This strategy, dubbed “Toward a 7 Percent Solution,” has two major components, which Meng calls “better assets” and “more assets.” “Better assets” refers to the private equity and private credit asset classes. “More assets refers to our plan to thoughtfully utilize a moderate level of leverage as a tool to increase the base of the asset generating a return in the portfolio,” Meng said.
Meng said that over 2019, CalPERS staff developed this strategy along with ways to create liquidity when the fund required it. He also cited a July 2017 discussion at a CalPERS off-site as when the discussion of liquidity first began.

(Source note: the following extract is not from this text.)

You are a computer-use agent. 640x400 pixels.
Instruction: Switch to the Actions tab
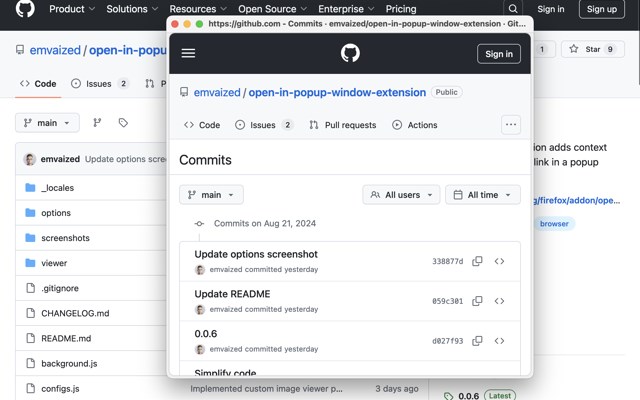[415, 125]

“This session and other discussions and actions since that time have sought to build a framework by which CalPERS may use a moderate amount of leverage to help offset diminished return expectations,” Meng said.
“Toward a 7 Percent Solution” has been an agenda item during closed session at the last two investment committee meetings as well. Another item titled “The 7 Percent Challenge” was on the closed session agenda for the December investment committee meeting.
Meng’s statement to the committee followed a major media push over the weekend, following months of reticence about the fund’s plans for the future. Meng gave interviews to the Financial Times and Bloomberg and also wrote an Op-Ed for the Wall Street Journal where he announced the strategy to the public.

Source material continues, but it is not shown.